● What you have to do:
Nothing but the records, transcribed exactly, should appear in the answer; leave the pictures out.

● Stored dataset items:
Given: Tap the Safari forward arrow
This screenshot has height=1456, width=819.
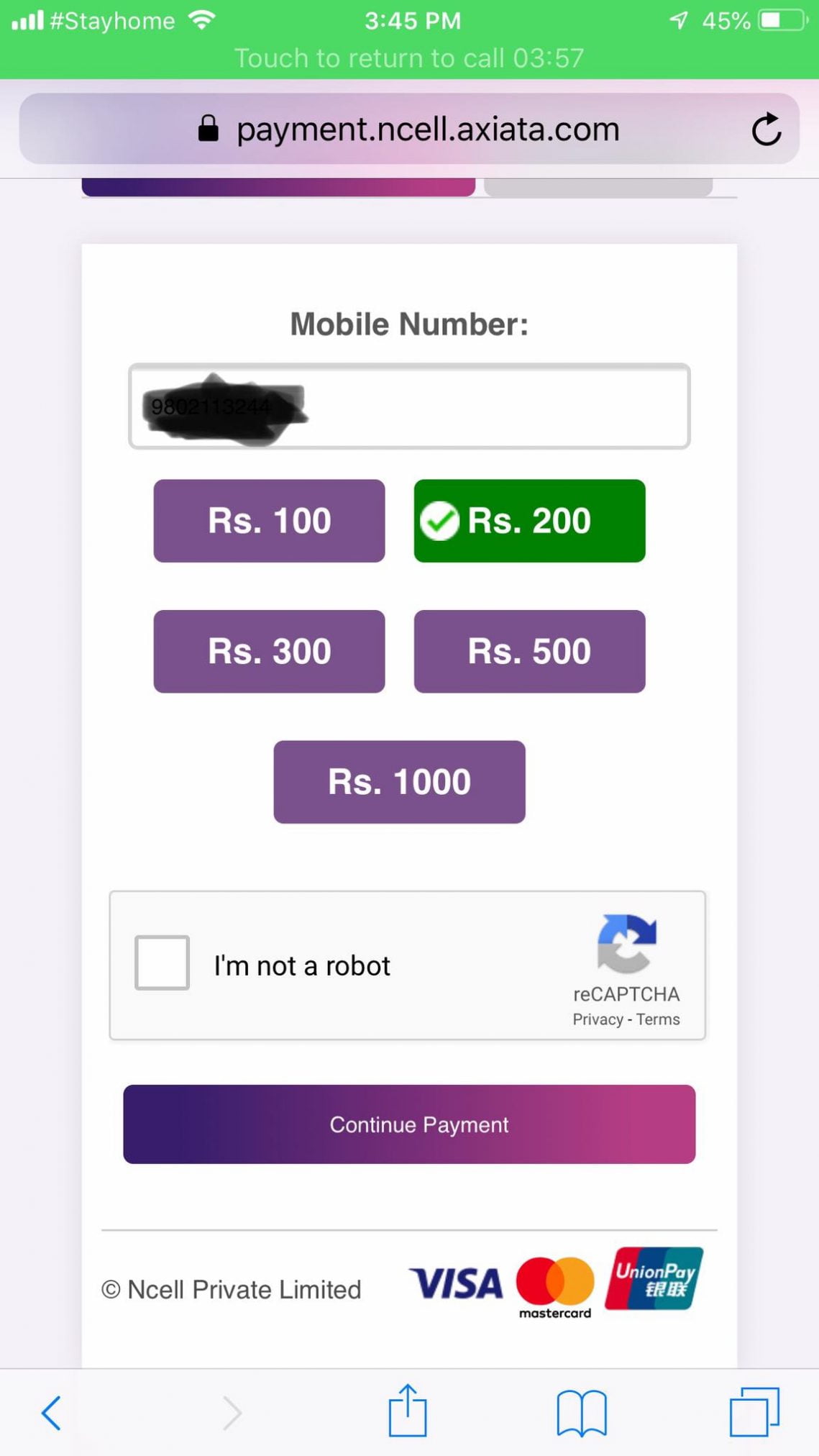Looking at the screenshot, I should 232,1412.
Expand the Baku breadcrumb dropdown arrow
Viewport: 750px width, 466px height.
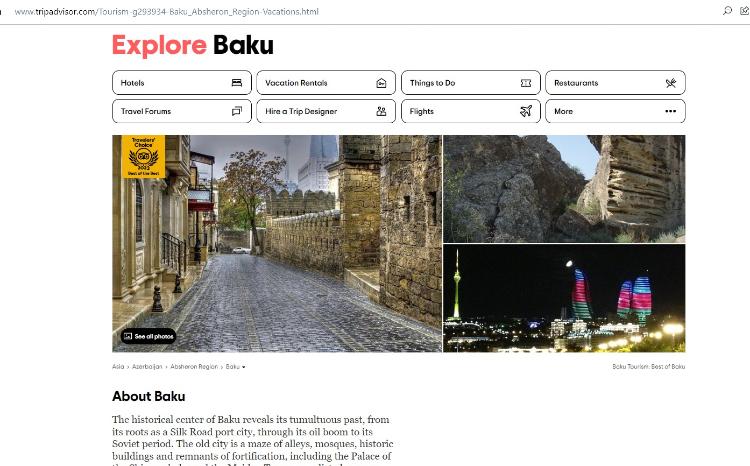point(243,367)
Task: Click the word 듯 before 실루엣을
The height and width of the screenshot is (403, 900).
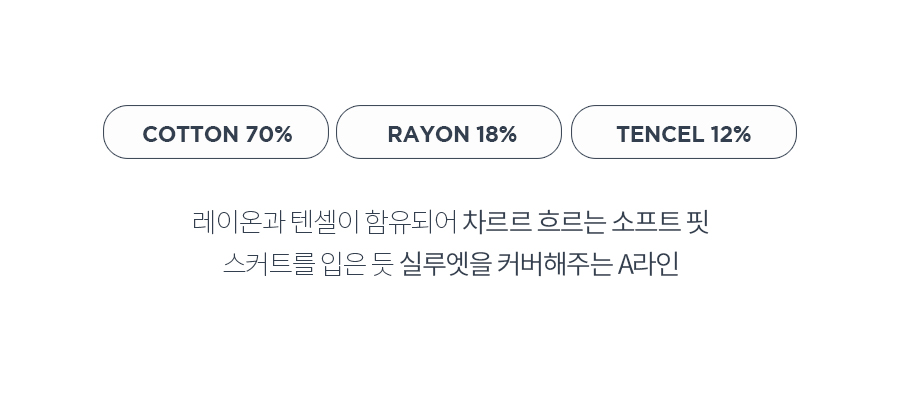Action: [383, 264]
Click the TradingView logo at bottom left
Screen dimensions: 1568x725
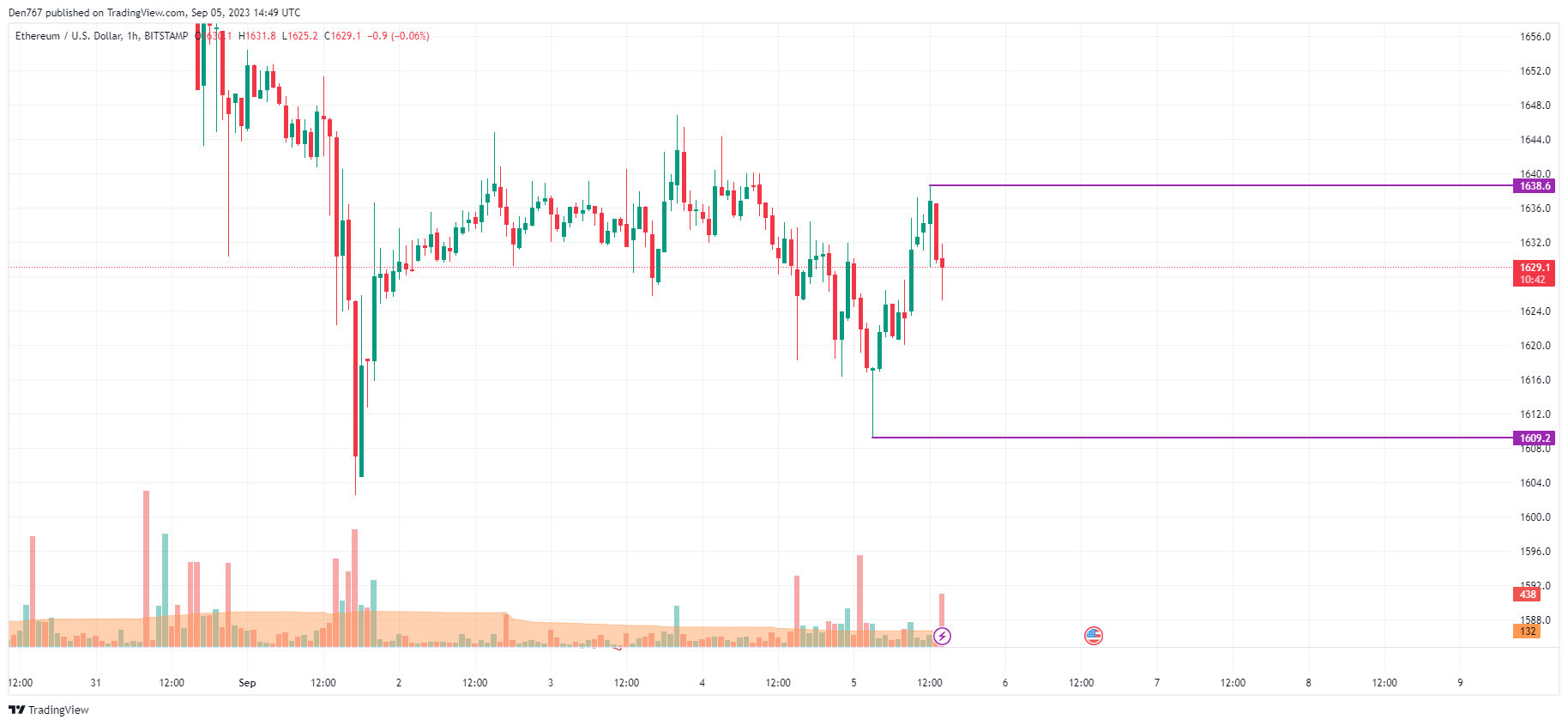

● Result for this exercise:
Given: Tap the Safari forward arrow
This screenshot has height=1456, width=819.
Looking at the screenshot, I should 232,1412.
Expand the Baku breadcrumb dropdown arrow
Viewport: 750px width, 466px height.
point(243,367)
Task: Click the word 듯 before 실루엣을
The height and width of the screenshot is (403, 900).
Action: [383, 264]
Click the TradingView logo at bottom left
Screen dimensions: 1568x725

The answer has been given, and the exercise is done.